Вагон продолжал наполняться людьми. Мимо прошествовало семейство, возглавляемое лохматым мужичком в высокой шапке и отчего-то — в шубе. За ним, склонив голову так, что и нельзя было разглядеть лица, семенила баба и четверо детей, старший из которых уже был изрядно выше матери. Женщина и дети волокли тюки, а один — и корзину, из которой вытягивалась змеиная шея гуся.

— Бывший. Вы не переживайте, Лаврентий Сигизмундович, — иным, спокойным тоном, произнёс Еремей. — Сейчас от людишки зайдут, обсядутся. Кто понизу, кто наверх залезет…

Вторые полки тоже имелись.

— Лишних не пустят.

— Это да… это конечно… всё одно суета несколько непривычна, — Лаврентий Сигизмундович открыл массивный саквояж и вытащил платочек. — Признаться, жалею, что в партикулярном путешествую. Глядишь, одел бы мундир, оно бы и уважения прибыло, пусть даже ныне и без него дозволено, ежели в дороге-то. Хотя, конечно, странно, что не пустили. Мол, мест нет. Я же вижу, что два вагона второго класса, а вместо третьего, который должен быть, синий прицепили. Сколь себя помню, то никогда-то на этом направлении отдельно первый класс не цепляли. Публики на него нет-с… а тут вот… и стало быть, во втором уплотнение приключилось. И мест нет-с. Я им, стало быть, как так-то? А мне — вот так. Я уж и в первый согласен был, только… тоже не пустили. Заявили, мол, либо оставайтесь и ждите завтрашнего, или езжайте третьим, а там, глядишь, случится оказия пересесть. Я и подумал, что ждать — оно как-то вот неправильно. Меня встречать будут. Люди. Неудобственно получится. Вот и рискнул… до следующей станции. А представляете, меня там ещё, на перроне, какая-то… особа женского полу обложила матерно!

В его голосе было такое искреннее удивление, что Метелька скривился, с трудом смех сдерживая.

— А ещё один в спину пихнул, так едва ли не под колёса! Этак до беды недалеко. Возможно, вы слышали? В прошлом месяце человек один так под поезд и угодил. Правда, обходчик и нетрезв был, но… боюсь я ездить.

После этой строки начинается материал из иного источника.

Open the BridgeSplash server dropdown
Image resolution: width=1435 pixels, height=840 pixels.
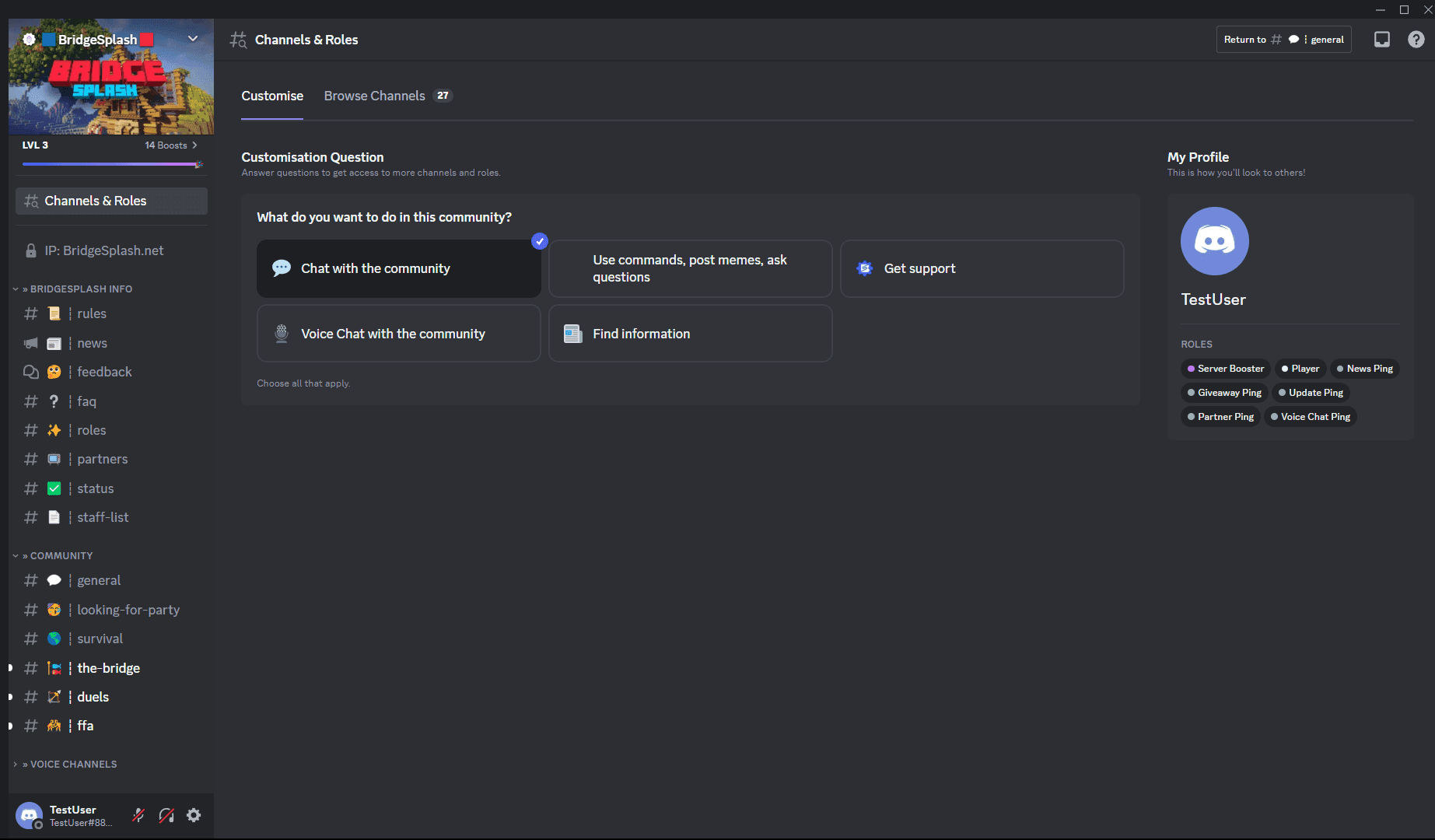[x=192, y=39]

— Почему? — не удержался я.

— Так ведь… если представить… вот эта вот конструкция вся, она ж ненадёжна. Громыхает и железо… и аварии… вы вот страховались?

— Нет, — за меня ответил Еремей.

— А я всегда-с… всегда-с страхуюсь. Покупаю прямо в кассе и с билетом. Очень удобственно. И ежели чего, то матушке моей хоть какое вспомоществление выйдет.

— Чего? В смысле, вы сказали «ежели чего». А чего может быть? — мне сложно удержаться от вопросов.

— Всякое, молодой человек. Всякое. Вот взять хотя бы кукуевскую катастрофу? Слыхали?

— Нет, — мы с Метелькой одновременно покачали головами.

— Вот… а дело-то известное. Насыпь размыло, и рельсы под тяжестью поезда поползли, да прямо в овраг. Там пассажирские вагоны и потонули[4], прямиком в жиже, которая на дне… мир душам их, — он перекрестился и с немалым энтузиазмом продолжил: — А про крушение на Эльве?[5]

— Не стоит, — спокойно, но жёстко произнёс Еремей. — А то ещё наберут в голову всякое дури.

— Да, да… конечно… извините… это нервное.

Раздалось пыхтение.

А потом протяжный скрежет. И вагон содрогнулся, что заставило людей, забивших проходы, суетиться.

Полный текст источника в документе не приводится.